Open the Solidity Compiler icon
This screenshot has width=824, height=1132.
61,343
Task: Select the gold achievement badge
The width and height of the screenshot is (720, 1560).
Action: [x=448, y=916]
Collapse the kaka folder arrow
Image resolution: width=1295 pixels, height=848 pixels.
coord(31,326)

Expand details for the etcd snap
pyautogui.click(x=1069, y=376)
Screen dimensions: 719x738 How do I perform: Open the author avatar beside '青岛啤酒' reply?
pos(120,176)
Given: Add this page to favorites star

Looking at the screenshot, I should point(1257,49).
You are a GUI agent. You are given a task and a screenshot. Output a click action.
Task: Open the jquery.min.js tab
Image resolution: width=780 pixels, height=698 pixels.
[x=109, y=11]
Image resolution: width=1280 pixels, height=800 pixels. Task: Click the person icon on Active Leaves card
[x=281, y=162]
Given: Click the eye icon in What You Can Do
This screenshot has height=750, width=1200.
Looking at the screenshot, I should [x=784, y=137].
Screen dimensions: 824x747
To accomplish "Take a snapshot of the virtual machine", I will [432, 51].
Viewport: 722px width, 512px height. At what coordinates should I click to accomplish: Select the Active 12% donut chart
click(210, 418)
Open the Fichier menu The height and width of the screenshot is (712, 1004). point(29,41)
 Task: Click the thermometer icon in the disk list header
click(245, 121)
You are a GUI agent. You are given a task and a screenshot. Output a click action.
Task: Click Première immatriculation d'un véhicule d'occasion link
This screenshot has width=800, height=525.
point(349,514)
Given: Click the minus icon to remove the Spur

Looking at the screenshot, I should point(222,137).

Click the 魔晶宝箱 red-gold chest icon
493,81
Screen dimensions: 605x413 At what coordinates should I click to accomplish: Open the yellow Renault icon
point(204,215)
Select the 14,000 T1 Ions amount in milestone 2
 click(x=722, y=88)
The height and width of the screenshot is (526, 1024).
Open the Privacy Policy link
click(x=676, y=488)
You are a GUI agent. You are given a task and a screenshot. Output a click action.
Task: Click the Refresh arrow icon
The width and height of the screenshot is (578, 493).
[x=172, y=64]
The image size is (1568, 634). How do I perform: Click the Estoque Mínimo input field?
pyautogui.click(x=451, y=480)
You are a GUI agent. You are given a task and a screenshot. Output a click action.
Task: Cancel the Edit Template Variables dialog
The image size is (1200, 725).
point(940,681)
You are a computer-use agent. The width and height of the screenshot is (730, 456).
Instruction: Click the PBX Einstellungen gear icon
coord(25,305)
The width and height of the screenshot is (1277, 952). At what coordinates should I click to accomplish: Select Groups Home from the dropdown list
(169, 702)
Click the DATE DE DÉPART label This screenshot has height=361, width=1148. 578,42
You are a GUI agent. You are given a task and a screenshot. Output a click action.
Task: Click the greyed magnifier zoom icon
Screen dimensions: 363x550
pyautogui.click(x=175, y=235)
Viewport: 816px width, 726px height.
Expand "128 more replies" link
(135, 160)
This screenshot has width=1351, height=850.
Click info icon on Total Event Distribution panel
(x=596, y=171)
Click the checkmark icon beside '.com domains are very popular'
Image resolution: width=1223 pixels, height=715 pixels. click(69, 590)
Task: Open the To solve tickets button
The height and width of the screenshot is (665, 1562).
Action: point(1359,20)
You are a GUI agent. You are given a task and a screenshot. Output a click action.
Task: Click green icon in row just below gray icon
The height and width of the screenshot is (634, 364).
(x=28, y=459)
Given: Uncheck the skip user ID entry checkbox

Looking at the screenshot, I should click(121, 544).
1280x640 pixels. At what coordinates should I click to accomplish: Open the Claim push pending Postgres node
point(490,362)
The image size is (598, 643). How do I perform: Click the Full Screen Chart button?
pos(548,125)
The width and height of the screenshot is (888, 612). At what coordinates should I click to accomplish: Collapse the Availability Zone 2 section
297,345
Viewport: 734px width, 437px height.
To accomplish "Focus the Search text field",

- _AIM OF THE TASK_:
In the records above, find the line containing "The width and height of the screenshot is (888, 612)."; please retype it and every line after it through the last line, exactly and with nothing else.

- _YOUR RESPONSE_:
The width and height of the screenshot is (888, 612). At what coordinates should I click to accomplish: Collapse the Availability Zone 2 section
297,345
Viewport: 734px width, 437px height.
To accomplish "Focus the Search text field",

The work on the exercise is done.